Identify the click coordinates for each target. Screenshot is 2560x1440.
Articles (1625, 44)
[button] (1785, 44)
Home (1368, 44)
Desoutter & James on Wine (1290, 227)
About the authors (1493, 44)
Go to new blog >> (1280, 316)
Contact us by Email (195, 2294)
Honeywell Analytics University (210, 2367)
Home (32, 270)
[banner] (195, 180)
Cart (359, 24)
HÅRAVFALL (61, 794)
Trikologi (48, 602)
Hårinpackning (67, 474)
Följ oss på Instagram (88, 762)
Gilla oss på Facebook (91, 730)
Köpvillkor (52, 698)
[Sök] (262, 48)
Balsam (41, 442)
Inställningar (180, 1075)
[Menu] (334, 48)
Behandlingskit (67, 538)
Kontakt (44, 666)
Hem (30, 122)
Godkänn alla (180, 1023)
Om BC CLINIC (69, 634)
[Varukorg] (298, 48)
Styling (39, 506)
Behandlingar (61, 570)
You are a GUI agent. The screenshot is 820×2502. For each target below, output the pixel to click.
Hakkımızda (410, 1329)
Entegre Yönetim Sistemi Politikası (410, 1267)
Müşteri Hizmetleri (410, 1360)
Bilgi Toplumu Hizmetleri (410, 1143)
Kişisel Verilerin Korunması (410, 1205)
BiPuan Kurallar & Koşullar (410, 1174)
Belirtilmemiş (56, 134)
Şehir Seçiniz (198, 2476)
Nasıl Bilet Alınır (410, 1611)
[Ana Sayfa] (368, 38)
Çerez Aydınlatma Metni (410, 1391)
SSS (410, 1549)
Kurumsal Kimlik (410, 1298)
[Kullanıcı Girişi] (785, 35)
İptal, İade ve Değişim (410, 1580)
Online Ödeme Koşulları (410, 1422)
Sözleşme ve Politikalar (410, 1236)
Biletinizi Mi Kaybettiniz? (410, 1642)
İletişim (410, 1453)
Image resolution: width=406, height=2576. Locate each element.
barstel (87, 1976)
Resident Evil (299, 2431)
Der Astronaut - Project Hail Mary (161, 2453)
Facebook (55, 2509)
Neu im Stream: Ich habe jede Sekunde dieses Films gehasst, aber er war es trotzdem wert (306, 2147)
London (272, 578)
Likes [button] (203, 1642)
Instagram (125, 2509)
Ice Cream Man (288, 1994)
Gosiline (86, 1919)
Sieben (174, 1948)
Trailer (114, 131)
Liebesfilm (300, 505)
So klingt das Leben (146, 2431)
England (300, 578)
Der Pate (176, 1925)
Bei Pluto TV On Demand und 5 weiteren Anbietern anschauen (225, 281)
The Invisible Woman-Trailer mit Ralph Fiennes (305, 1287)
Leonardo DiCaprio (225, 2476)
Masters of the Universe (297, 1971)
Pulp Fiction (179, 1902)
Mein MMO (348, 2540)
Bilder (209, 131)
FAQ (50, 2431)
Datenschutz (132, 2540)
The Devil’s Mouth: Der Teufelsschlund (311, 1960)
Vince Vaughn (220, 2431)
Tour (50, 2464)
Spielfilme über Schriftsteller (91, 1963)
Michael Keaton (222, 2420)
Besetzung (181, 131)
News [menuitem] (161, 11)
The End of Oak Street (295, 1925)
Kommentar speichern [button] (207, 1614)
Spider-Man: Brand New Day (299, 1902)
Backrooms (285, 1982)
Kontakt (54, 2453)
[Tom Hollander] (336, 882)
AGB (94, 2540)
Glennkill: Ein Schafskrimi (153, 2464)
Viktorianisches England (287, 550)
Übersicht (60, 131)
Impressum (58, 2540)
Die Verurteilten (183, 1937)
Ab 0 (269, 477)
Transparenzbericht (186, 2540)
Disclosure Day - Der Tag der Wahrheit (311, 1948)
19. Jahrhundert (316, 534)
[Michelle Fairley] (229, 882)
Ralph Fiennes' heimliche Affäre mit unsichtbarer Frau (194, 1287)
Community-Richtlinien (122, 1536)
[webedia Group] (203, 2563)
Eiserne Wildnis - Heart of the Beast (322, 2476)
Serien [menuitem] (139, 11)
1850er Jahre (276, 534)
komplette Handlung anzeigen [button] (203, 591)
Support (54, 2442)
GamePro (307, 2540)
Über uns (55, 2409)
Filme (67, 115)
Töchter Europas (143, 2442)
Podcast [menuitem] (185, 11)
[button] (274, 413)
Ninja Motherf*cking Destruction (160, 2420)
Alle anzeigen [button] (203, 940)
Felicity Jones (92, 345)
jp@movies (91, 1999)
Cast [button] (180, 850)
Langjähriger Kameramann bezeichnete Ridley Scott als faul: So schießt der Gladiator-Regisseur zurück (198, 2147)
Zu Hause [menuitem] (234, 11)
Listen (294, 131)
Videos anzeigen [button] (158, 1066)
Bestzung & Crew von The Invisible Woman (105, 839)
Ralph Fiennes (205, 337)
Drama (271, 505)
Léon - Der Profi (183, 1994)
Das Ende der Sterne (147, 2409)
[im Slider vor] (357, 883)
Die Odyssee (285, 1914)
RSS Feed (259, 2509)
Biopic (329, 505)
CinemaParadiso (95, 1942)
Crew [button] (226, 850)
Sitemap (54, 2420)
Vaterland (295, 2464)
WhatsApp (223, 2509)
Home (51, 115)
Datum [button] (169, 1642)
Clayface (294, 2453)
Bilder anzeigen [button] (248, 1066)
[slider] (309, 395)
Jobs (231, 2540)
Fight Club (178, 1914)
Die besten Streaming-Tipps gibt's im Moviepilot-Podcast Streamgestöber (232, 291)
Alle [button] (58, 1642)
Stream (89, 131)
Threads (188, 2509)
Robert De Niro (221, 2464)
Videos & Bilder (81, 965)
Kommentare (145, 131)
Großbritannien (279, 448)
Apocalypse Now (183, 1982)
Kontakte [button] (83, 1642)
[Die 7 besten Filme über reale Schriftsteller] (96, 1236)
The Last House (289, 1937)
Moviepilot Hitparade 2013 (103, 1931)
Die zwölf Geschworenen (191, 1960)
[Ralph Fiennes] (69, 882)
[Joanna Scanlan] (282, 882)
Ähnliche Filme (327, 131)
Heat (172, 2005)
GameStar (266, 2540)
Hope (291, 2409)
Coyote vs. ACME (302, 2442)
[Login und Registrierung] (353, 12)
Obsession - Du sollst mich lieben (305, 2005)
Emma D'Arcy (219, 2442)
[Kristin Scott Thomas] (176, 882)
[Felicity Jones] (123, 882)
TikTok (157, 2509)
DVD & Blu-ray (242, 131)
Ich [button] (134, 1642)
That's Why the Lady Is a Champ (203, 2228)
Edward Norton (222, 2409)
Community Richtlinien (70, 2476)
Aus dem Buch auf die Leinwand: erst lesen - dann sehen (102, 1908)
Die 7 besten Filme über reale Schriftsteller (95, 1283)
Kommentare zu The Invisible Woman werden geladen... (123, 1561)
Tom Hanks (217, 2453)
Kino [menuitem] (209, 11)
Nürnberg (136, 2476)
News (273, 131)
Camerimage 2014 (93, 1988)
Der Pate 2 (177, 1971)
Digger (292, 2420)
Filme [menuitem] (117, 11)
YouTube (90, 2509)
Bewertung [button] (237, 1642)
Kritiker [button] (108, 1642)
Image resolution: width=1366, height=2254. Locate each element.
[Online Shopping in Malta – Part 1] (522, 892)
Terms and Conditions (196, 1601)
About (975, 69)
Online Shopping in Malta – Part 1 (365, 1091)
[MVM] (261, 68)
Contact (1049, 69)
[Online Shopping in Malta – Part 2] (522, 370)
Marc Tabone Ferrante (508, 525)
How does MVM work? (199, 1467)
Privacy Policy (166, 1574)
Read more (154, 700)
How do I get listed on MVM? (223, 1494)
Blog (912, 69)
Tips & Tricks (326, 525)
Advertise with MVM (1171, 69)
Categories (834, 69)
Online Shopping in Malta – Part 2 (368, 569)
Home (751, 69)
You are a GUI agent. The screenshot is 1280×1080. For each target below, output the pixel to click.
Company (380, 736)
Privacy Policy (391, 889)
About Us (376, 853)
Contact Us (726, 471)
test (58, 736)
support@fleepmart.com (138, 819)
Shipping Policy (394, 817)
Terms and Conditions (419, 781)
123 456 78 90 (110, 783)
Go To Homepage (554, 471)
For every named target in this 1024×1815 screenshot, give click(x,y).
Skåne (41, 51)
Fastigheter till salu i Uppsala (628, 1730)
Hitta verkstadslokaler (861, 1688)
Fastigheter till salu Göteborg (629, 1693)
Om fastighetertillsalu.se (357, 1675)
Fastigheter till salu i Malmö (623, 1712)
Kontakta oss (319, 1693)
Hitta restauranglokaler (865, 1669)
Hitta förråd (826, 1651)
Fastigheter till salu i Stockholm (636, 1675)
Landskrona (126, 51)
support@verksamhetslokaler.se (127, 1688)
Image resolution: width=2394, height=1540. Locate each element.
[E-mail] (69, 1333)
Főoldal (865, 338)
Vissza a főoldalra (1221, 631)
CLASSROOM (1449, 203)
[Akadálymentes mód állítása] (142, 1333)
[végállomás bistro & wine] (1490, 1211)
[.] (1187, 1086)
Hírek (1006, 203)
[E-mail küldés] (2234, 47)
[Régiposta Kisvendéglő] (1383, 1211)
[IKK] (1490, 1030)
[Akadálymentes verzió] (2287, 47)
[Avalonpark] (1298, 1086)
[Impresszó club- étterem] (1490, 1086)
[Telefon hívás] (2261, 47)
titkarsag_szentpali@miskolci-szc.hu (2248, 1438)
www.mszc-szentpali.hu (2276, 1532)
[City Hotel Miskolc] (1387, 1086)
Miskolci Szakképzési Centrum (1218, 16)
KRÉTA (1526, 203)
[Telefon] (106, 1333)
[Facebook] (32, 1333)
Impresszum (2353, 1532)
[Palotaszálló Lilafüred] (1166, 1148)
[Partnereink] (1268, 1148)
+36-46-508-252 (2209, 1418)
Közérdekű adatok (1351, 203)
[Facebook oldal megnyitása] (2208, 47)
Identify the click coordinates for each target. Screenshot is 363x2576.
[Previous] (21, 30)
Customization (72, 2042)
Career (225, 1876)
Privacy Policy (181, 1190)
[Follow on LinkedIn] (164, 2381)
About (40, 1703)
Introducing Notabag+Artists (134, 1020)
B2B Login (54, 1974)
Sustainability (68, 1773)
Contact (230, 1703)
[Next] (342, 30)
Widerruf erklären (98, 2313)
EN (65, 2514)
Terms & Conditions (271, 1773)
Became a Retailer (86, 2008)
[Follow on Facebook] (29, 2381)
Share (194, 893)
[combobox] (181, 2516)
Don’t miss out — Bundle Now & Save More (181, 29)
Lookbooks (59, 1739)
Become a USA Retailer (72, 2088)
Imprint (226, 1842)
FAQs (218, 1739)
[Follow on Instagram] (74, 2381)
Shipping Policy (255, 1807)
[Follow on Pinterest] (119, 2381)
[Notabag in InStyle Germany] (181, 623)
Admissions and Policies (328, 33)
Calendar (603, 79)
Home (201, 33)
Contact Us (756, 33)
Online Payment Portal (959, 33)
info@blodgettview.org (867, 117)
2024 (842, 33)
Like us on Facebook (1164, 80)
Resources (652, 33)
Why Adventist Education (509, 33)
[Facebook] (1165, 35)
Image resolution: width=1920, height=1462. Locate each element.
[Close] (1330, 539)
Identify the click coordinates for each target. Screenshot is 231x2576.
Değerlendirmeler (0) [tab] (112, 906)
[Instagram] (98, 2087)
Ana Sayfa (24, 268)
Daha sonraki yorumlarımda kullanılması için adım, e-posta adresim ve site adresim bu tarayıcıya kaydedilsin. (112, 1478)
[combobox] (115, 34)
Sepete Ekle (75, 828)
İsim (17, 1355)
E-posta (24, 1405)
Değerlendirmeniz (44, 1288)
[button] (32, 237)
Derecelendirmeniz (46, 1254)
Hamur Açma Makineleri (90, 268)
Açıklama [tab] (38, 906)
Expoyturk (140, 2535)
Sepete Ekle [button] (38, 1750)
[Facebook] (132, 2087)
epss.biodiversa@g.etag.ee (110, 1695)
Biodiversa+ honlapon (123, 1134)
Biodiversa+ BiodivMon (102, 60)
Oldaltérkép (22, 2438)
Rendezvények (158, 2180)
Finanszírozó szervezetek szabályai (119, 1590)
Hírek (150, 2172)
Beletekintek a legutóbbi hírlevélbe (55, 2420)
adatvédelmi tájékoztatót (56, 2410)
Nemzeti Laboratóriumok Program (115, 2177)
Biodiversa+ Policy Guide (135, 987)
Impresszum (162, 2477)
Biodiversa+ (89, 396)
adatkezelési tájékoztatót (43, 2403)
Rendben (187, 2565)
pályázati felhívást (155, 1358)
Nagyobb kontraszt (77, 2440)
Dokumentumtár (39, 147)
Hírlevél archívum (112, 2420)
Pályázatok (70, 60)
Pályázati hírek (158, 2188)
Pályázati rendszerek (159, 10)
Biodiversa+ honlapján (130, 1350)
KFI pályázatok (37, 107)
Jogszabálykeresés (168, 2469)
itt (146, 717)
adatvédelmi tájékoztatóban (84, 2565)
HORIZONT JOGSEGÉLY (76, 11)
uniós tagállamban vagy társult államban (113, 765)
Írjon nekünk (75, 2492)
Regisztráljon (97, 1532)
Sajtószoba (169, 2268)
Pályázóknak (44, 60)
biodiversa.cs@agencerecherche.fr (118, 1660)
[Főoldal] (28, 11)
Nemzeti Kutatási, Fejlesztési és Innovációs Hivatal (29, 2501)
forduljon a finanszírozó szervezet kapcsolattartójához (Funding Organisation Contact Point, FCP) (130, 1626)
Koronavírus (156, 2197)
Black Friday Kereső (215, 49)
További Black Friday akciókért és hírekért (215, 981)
━━━━━━━━━━━━━━━━━━━━━━━━━━━━━━
**Task statement**
With the first line being the one containing "[button] (274, 413)" and the last line the one containing "[Ralph Fiennes] (69, 882)", transcribe exactly the lines above that fall in that range.

**Result of this task**
[button] (274, 413)
Ninja Motherf*cking Destruction (160, 2420)
Alle anzeigen [button] (203, 940)
Felicity Jones (92, 345)
jp@movies (91, 1999)
Cast [button] (180, 850)
Langjähriger Kameramann bezeichnete Ridley Scott als faul: So schießt der Gladiator-Regisseur zurück (198, 2147)
Zu Hause [menuitem] (234, 11)
Listen (294, 131)
Videos anzeigen [button] (158, 1066)
Bestzung & Crew von The Invisible Woman (105, 839)
Ralph Fiennes (205, 337)
Drama (271, 505)
Léon - Der Profi (183, 1994)
Das Ende der Sterne (147, 2409)
[im Slider vor] (357, 883)
Die Odyssee (285, 1914)
RSS Feed (259, 2509)
Biopic (329, 505)
CinemaParadiso (95, 1942)
Crew [button] (226, 850)
Sitemap (54, 2420)
Vaterland (295, 2464)
WhatsApp (223, 2509)
Home (51, 115)
Datum [button] (169, 1642)
Clayface (294, 2453)
Bilder anzeigen [button] (248, 1066)
[slider] (309, 395)
Jobs (231, 2540)
Fight Club (178, 1914)
Die besten Streaming-Tipps gibt's im Moviepilot-Podcast Streamgestöber (232, 291)
Alle [button] (58, 1642)
Stream (89, 131)
Threads (188, 2509)
Robert De Niro (221, 2464)
Videos & Bilder (81, 965)
Kommentare (145, 131)
Großbritannien (279, 448)
Apocalypse Now (183, 1982)
Kontakte [button] (83, 1642)
[Die 7 besten Filme über reale Schriftsteller] (96, 1236)
The Last House (289, 1937)
Moviepilot Hitparade 2013 (103, 1931)
Die zwölf Geschworenen (191, 1960)
[Ralph Fiennes] (69, 882)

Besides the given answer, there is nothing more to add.